I woke up in a foul mood this morning.
You'd think I'd be in a great mood. I took yesterday afternoon off. I had big plans for reorganization and projects that I've put off for far too long. Instead I ate a huge cheeseburger and wandered around town buying stuff. I got good deals on new pants, socks, a huge umbrella, a vegetable peeler, big fluffy towels, a bulletin board, discount children's software and put together nifty Easter treats for our three member Lee Ladies' Auxiliary.
I also bought a $12 bottle of cologne. It was a bottle of Perry Ellis. That's the brand I used in high school when I first began to wear cologne. Back then I'm sure Perry Ellis wasn't $12 a bottle. That's a unique indication you're getting old. When your eau de toilette is no longer $50 an ounce and makes the journey from the hoity toity department store counter to a dusty shelf at Walgreens next to the Brut by Faberge.
Anyway, I couldn't pass up a $12 trip down memory lane (after all they say the sense of smell is most closely intertwined with memory). I put some on this morning. I put too much on. I spent all morning smelling myself and wondering if everyone else was doing the same thing.

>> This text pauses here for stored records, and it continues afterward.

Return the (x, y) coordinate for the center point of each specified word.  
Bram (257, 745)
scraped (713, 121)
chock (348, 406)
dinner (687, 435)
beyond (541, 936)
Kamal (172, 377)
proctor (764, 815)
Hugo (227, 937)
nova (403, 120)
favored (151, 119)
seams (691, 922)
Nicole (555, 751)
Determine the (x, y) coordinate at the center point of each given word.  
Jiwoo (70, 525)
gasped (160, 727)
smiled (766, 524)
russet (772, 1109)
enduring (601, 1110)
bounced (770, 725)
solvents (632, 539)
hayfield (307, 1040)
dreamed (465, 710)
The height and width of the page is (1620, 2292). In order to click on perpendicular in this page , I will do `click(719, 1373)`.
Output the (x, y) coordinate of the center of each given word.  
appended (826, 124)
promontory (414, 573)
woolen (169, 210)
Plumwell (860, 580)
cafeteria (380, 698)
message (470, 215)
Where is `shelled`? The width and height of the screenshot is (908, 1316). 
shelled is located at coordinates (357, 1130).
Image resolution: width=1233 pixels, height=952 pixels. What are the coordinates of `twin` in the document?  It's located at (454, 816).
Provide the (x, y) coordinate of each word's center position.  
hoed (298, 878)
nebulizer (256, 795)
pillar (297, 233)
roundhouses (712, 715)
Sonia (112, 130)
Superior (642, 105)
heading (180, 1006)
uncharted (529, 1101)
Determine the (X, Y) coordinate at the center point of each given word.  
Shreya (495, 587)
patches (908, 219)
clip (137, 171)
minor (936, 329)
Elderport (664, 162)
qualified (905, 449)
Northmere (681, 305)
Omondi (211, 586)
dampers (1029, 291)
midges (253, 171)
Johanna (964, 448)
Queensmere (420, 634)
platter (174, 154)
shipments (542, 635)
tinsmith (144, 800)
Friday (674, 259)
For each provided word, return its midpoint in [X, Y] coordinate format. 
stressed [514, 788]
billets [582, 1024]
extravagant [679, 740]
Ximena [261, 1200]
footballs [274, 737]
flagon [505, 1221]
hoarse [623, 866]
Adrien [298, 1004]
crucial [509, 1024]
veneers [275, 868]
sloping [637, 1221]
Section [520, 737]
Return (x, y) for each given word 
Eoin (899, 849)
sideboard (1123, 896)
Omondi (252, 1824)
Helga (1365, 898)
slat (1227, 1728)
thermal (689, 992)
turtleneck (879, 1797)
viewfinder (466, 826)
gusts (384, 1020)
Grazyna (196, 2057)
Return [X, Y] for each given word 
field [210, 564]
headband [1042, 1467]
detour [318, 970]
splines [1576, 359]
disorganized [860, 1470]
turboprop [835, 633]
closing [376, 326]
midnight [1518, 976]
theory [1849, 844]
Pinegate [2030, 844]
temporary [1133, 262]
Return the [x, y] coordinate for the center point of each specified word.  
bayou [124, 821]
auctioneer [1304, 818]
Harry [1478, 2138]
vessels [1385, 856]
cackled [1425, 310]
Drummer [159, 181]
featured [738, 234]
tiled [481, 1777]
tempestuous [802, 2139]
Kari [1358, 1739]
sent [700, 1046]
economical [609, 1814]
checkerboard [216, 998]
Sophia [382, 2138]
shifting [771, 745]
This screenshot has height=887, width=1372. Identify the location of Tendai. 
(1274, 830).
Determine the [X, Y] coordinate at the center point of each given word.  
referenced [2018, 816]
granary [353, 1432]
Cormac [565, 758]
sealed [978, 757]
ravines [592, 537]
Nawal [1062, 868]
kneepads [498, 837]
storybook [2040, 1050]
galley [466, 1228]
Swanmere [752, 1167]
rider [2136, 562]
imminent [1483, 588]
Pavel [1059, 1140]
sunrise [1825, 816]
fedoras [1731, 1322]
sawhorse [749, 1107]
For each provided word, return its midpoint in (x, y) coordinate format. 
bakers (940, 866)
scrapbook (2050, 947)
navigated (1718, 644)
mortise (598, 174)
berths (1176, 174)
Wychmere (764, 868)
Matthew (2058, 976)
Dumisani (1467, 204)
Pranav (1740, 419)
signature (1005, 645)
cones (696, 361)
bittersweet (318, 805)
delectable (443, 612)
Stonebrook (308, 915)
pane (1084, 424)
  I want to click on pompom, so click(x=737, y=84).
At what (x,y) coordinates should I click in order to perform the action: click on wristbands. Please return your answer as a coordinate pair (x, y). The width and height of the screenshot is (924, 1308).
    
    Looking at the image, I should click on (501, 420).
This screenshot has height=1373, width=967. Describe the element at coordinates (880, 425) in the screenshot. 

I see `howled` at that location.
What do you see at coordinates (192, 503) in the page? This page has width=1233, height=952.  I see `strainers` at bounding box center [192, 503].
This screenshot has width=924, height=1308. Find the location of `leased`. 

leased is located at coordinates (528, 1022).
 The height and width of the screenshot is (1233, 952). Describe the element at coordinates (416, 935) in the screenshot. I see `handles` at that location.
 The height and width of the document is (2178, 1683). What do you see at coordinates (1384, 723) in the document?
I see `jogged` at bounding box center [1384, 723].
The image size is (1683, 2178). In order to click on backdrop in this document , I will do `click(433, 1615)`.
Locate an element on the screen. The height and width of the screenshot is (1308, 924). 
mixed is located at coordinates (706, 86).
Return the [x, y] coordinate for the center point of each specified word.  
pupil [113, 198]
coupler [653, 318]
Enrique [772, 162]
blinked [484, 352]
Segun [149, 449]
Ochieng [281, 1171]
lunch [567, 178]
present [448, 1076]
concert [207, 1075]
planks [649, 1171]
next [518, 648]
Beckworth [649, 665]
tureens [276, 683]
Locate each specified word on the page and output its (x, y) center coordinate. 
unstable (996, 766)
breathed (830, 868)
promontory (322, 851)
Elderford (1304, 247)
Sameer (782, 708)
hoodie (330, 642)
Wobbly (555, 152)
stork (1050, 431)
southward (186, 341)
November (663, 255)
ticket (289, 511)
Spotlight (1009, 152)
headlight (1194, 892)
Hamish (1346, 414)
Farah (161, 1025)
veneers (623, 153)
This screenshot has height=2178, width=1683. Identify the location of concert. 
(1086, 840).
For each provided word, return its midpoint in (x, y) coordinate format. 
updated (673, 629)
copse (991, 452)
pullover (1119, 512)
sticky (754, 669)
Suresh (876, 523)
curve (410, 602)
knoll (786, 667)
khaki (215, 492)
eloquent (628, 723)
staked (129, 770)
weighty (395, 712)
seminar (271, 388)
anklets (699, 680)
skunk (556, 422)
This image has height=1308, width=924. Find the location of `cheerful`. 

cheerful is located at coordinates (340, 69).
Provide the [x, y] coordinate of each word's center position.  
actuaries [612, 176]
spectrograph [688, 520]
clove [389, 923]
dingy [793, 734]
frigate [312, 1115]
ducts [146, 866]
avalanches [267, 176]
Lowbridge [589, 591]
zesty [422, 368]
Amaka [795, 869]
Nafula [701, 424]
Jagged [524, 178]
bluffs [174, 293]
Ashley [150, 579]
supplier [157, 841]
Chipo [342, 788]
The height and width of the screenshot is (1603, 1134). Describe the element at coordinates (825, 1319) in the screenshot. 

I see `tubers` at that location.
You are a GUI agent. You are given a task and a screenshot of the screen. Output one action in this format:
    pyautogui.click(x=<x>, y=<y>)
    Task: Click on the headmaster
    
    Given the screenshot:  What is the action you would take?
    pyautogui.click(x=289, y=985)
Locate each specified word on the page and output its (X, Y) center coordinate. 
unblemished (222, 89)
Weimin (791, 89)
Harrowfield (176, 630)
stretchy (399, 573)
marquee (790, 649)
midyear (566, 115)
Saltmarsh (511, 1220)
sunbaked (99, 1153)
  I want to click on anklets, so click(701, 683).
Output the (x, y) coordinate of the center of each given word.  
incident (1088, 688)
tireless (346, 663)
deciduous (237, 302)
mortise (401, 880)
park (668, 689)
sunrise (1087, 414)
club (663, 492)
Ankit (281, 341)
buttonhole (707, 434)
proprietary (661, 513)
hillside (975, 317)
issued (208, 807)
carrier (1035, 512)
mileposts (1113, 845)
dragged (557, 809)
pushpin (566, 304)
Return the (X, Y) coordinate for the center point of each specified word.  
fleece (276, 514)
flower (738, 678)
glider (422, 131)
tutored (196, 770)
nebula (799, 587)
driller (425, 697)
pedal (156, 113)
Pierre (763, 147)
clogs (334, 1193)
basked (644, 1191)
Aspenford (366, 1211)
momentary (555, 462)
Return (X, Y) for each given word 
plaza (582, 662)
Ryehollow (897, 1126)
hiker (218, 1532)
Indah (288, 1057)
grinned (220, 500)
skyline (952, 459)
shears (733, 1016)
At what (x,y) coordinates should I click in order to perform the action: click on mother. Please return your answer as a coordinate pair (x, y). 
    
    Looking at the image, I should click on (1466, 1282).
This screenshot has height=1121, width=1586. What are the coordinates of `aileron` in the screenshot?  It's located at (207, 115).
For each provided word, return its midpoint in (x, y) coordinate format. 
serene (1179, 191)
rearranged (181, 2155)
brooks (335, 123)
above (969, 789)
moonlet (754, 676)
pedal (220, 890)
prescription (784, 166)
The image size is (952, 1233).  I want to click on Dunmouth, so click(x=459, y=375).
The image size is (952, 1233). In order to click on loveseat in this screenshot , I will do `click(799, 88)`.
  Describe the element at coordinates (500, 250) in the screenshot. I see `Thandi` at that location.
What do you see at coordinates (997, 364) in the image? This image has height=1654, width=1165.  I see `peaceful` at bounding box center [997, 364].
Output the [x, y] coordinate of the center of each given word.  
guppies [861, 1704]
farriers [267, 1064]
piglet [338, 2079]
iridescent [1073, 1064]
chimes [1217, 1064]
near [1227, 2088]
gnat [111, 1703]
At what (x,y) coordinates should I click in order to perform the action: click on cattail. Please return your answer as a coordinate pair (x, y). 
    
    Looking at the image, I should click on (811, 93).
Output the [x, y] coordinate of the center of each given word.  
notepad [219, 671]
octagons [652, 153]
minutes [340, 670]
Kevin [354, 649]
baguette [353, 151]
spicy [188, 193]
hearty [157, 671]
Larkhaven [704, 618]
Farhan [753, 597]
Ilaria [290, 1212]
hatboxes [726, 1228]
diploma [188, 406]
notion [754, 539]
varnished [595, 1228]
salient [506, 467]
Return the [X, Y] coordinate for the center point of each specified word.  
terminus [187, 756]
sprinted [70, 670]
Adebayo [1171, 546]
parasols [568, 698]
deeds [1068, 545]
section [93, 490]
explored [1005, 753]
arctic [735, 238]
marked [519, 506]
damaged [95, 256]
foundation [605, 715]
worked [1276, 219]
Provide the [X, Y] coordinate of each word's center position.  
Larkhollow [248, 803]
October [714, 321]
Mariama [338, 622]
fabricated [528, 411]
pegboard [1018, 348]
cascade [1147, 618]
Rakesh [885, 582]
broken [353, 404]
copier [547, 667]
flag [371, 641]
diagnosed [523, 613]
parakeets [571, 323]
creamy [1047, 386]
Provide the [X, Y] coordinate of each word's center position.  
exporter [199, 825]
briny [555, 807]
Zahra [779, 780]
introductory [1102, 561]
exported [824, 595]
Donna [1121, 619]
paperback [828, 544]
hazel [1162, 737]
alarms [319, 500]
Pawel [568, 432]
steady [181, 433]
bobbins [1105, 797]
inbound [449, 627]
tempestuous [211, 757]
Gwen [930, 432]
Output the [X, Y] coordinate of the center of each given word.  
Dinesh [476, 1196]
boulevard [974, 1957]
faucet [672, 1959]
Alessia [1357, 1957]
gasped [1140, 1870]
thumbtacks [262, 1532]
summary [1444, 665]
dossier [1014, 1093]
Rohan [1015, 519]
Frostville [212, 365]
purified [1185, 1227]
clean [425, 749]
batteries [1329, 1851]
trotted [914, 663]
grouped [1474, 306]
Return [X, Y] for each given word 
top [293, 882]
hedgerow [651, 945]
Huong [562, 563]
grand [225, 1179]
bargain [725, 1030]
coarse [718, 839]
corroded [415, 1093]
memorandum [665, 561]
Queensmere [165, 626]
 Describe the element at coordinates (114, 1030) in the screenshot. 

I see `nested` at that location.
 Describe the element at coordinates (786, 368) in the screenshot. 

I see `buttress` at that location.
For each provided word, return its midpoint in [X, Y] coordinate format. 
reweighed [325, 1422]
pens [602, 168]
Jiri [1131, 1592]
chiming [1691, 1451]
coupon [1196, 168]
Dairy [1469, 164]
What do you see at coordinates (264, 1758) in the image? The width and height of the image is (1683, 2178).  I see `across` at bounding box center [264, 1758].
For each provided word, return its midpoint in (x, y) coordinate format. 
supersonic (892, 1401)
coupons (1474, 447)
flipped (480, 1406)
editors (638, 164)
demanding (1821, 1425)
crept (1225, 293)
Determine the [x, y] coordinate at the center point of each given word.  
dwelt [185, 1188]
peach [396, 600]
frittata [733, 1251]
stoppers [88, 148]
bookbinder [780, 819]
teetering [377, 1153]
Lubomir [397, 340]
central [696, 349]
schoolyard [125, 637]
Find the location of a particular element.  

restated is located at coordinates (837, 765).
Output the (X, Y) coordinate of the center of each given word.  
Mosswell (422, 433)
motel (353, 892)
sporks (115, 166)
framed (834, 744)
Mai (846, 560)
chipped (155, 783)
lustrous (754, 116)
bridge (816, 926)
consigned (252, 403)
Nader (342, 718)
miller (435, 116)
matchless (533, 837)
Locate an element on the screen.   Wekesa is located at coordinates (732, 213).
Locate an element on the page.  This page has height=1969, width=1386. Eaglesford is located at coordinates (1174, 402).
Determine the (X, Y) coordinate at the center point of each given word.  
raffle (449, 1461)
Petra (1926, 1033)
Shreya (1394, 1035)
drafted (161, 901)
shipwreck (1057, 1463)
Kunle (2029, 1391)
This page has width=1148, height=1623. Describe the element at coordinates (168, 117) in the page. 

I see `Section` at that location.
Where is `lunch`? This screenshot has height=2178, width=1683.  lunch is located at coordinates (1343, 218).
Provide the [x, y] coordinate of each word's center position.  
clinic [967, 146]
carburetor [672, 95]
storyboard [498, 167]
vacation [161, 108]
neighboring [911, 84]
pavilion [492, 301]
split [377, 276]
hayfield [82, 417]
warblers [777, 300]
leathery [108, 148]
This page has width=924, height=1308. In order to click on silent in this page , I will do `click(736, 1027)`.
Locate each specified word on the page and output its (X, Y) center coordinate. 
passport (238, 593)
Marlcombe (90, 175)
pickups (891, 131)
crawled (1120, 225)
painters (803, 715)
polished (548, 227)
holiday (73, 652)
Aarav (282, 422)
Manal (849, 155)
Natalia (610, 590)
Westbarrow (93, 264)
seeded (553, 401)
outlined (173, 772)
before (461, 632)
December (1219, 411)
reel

I'm paranoid about such things. I was taught to use cologne as a kicker. You get the girl close enough to pick up your clean, subtle, $50 an ounce scent and that simply seals the deal (wink, wink, nudge, nudge). As if I did a great deal of deal sealing back then. However I was prepared.
The new cologne hasn't done much to elevate my mood. I don't see why it would. After all, ask my family and you'll hear that I'm cranky all the time these days. I'm convinced I'm a larval stage curmudgeon. I'm preparing for long summer days spent on the porch yelling at the neighborhood kids to get the hell out of my yard. I'm in training to be impatient with wait staff when they don't get my 4:00 p.m. early bird special dinner prepared precisely the way I like it. I'm learning how to prepare nasty letters to the editor in my head. I won't actually write them down, but I will complain about many benign topics and will inflict these views on anyone within earshot.
The next time I hear Allie tell me, "I don't like it when you're cranky, Daddy." I'll explain to her it's part of my evolutionary process.
There's no arguing that I do have a number of demons ripe for exorcism. The problem is, I don't know where to begin. I'm thinking I need to get into the ring with a prize fighter. He'll beat the crap out of me and I'll gain the perspective I need stop being so anxious about everything all the time. Dwayne, no need to leave a comment stating you'll be more than happy to beat the crap out of me free of charge. I know you're there for me, buddy.
Honestly, though, if you have any suggestions I'd be grateful to hear them. Maybe you tried transcendental meditation or started eating more bran.
Enough about that.
Shannon and his girlfriend, Anna, visited us this past weekend. They arrived Saturday night and left around 3:30 p.m. the next day. That meant we had little time to do much of anything but share a few meals together. However we were grateful for the time we had to meet Anna. She's a good egg who can perform delightful miracles with a single, half-inch piece of string (just ask Allie). We hope we see them again soon.